I have forgiven the hurts caused by people who did not mean do to them, in fact they probably do not even know what they did, that is my burden. I let them in when I choose, but mainly I stay isolated, my own little Island of safe, I have learned to trust myself. To follow my dreams and hearts desires. To be comfortable with myself, slowly I feel I am becoming more confident and self assured. Maybe I can show my inner self to others, but probably not. I let them see the other me, the one I let them see. I still keep the real me to myself, I let it out here in my blog. I doubt my friends and family will ever read this. Most don’t even know that I do this, besides it is for me, not them. So maybe no one will even read this………..but I know a few will. Maybe this is a journey that others have taken, and maybe they share my pain and know what it is like to endure and emerge on the other side. I know I am not the only one to endure endless pain, illness, and face mortality, those moments in life where you almost give up.

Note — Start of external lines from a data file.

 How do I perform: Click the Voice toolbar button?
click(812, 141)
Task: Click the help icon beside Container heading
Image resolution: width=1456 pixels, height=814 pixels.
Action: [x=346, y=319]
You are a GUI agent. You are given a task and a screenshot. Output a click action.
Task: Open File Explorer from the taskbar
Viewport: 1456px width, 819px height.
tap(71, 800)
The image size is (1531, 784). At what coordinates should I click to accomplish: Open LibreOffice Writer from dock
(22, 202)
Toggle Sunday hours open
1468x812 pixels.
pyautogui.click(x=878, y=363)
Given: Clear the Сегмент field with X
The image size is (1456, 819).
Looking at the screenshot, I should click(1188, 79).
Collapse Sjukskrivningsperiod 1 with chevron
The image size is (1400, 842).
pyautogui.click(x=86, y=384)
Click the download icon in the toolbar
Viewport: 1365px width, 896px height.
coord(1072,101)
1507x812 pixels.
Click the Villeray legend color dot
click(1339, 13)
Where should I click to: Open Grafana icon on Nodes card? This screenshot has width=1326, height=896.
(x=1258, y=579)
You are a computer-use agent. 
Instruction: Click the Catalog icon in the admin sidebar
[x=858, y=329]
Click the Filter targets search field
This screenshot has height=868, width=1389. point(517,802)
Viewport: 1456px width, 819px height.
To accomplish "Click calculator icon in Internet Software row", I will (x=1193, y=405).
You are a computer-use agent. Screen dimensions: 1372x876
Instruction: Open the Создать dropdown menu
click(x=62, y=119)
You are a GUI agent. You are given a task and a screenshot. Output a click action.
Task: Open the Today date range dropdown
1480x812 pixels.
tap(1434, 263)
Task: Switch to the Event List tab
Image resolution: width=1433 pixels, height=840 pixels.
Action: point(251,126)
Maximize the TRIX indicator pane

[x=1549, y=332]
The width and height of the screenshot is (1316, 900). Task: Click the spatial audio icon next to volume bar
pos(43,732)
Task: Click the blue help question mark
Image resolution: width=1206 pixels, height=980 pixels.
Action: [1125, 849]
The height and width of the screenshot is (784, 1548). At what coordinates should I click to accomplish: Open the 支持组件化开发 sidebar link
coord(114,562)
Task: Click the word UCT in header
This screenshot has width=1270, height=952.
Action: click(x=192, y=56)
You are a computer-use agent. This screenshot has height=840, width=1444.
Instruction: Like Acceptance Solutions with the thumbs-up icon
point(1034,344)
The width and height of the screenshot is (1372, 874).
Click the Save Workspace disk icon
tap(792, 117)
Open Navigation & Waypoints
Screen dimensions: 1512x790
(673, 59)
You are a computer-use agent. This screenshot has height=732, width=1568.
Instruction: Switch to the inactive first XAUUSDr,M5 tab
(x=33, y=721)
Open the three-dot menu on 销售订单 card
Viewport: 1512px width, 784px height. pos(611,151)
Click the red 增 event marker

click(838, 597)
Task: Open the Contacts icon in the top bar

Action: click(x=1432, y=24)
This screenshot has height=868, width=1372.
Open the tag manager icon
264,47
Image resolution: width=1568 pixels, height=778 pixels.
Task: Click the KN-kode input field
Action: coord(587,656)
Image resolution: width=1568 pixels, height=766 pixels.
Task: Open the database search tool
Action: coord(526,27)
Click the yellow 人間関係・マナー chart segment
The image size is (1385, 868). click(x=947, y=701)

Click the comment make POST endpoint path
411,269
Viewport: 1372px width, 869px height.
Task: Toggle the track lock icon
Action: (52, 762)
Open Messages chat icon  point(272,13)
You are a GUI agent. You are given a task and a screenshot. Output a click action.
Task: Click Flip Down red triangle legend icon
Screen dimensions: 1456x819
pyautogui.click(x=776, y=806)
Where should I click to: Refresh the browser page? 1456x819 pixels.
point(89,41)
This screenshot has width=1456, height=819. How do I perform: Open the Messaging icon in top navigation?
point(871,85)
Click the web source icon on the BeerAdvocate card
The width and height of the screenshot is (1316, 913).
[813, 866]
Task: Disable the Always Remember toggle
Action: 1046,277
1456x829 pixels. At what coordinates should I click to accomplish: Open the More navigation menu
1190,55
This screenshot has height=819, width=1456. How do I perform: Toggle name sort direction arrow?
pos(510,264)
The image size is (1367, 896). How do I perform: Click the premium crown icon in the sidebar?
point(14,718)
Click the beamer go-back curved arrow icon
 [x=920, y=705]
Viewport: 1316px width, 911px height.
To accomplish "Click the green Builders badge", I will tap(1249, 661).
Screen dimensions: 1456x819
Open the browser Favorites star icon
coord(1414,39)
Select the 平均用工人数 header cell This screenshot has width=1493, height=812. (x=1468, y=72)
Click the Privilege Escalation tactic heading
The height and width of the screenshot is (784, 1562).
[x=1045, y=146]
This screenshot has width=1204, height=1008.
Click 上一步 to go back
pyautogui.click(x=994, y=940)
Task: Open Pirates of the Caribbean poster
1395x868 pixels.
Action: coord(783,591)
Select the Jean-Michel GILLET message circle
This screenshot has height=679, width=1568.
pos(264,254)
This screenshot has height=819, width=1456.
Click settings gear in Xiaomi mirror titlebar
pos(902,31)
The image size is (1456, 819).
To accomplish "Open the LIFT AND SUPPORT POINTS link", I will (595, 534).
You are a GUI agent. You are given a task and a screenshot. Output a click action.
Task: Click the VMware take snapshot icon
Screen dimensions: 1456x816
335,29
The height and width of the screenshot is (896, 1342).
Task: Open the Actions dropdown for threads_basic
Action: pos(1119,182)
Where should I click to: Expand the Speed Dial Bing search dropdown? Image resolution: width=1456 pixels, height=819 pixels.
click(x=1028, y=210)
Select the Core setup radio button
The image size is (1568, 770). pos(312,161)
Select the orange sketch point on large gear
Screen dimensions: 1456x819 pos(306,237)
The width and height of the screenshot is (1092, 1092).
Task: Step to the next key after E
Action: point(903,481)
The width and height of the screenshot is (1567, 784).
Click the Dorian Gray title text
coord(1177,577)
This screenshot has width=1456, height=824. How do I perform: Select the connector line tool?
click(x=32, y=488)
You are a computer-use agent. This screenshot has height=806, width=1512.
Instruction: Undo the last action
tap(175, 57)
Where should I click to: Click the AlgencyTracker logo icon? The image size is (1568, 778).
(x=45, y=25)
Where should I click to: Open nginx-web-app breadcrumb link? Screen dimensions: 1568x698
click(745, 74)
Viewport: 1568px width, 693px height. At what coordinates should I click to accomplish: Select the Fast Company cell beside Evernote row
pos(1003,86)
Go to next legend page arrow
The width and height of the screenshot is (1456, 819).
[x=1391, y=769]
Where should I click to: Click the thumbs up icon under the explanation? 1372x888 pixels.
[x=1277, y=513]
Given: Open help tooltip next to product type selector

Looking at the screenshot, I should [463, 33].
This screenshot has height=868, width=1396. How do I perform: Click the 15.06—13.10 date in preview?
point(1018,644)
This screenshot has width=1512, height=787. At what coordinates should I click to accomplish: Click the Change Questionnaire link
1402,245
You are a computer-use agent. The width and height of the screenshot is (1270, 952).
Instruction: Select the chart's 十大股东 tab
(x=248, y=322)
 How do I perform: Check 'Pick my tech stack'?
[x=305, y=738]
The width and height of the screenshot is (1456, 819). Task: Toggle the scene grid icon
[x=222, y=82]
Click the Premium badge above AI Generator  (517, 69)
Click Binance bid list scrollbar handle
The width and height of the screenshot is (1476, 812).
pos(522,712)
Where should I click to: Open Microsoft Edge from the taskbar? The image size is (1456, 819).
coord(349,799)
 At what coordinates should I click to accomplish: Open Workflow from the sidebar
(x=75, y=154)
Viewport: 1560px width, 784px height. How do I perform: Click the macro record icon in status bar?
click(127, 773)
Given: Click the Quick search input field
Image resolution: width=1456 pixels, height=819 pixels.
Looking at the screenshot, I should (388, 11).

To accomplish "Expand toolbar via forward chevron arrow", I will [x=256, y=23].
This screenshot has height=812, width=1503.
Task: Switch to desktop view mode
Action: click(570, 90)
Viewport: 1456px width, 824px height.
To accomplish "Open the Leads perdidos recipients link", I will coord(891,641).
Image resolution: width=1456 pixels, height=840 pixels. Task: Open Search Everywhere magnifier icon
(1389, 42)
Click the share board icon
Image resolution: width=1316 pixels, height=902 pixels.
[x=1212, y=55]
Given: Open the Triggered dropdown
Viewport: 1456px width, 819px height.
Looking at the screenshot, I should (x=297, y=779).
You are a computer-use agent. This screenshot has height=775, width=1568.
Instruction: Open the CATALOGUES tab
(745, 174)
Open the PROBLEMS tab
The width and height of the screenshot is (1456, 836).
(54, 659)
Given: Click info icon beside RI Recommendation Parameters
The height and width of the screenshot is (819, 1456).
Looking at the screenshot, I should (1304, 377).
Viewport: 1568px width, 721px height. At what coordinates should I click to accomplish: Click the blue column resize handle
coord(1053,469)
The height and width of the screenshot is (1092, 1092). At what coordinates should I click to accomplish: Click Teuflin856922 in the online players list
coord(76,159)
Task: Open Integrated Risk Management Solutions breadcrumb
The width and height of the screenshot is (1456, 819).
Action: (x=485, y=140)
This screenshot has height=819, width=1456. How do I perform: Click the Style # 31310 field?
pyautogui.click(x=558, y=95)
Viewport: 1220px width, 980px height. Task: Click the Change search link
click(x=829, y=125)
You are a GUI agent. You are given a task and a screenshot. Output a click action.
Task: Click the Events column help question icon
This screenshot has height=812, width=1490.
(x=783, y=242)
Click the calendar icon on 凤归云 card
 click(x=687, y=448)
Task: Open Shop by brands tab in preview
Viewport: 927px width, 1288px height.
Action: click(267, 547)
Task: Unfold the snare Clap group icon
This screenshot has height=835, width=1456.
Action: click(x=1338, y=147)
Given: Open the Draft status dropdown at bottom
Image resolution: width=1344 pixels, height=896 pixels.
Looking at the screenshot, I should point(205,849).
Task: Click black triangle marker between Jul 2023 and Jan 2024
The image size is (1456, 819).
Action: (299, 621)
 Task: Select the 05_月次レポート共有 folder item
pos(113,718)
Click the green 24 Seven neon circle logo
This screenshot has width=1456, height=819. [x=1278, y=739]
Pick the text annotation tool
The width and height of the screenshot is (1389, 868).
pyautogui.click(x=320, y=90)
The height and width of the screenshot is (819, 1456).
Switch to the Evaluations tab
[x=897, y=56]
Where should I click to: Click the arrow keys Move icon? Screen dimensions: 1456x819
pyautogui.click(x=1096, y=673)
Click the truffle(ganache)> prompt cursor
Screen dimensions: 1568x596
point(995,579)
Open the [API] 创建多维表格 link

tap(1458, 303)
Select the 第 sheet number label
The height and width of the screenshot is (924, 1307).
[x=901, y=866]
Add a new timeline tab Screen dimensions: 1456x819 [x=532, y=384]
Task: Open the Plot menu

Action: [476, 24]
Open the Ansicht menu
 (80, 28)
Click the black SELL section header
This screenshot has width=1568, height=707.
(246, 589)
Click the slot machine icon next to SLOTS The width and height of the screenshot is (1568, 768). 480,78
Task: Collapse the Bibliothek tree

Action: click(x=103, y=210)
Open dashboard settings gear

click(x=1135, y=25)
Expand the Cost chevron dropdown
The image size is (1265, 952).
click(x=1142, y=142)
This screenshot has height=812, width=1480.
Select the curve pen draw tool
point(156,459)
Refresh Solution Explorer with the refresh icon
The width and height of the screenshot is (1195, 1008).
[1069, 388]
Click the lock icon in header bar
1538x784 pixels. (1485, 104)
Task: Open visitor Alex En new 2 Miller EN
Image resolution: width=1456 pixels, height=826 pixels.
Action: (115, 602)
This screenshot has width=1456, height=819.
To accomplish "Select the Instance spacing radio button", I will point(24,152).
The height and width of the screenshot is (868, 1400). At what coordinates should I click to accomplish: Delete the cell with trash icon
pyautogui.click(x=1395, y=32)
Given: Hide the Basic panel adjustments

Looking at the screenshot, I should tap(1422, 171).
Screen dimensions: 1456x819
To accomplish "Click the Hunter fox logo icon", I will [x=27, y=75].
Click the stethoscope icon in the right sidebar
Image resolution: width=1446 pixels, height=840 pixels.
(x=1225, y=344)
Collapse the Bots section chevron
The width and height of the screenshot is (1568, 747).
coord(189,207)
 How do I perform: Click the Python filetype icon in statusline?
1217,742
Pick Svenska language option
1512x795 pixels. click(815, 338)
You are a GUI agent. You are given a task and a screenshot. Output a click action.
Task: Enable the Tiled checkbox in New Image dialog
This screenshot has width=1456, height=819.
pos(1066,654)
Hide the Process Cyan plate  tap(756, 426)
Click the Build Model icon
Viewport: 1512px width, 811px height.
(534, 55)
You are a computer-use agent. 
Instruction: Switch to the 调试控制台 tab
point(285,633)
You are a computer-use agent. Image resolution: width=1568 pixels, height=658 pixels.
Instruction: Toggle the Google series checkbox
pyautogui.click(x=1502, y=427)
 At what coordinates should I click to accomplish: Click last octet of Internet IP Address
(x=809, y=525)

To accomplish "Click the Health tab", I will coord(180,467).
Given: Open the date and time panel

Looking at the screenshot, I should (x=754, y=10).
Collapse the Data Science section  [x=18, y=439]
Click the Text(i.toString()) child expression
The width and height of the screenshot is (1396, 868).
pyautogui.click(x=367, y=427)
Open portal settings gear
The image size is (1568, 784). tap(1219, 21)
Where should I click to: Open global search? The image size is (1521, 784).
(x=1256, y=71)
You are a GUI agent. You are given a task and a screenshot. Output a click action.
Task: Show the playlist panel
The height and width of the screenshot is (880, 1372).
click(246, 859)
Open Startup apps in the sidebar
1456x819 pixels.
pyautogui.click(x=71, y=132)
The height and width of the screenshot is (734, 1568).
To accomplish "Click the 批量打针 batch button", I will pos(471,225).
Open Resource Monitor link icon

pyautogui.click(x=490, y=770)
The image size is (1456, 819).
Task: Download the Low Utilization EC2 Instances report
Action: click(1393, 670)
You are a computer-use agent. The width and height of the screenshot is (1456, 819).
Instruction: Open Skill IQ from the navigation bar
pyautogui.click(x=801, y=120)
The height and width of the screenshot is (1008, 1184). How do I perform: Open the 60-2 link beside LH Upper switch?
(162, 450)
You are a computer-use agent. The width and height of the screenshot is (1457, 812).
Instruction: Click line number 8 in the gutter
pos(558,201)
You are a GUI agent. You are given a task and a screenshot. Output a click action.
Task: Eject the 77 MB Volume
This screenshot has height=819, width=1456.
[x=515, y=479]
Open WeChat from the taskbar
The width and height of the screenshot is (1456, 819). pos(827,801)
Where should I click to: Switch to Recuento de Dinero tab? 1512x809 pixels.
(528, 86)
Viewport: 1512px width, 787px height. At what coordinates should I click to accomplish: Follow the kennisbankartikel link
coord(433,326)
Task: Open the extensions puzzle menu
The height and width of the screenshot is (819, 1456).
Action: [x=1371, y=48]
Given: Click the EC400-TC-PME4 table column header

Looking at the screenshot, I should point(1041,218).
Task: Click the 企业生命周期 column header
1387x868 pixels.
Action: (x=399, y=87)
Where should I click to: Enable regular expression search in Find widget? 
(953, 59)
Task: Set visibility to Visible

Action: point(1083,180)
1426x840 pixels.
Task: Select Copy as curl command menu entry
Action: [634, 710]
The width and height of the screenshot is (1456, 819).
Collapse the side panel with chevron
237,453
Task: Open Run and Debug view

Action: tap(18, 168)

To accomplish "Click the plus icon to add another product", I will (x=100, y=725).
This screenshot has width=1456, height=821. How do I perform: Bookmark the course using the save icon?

Then there are those brief moments of insight, of clarity where you can truly see. The cliche moments of preciousness: stop and smell the flowers, see a sunset, watch the wonder on a small child’s face, see the beauty in a fluffy cloud or buzzing bee. It is a gift to be alive, for whatever small time we have on this planet. Do not waste it on people and things who are not worth it.
Be true to oneself, be an island, but most of all – be a rock. Unmovable, unstoppable, steady and stately and follow your own course.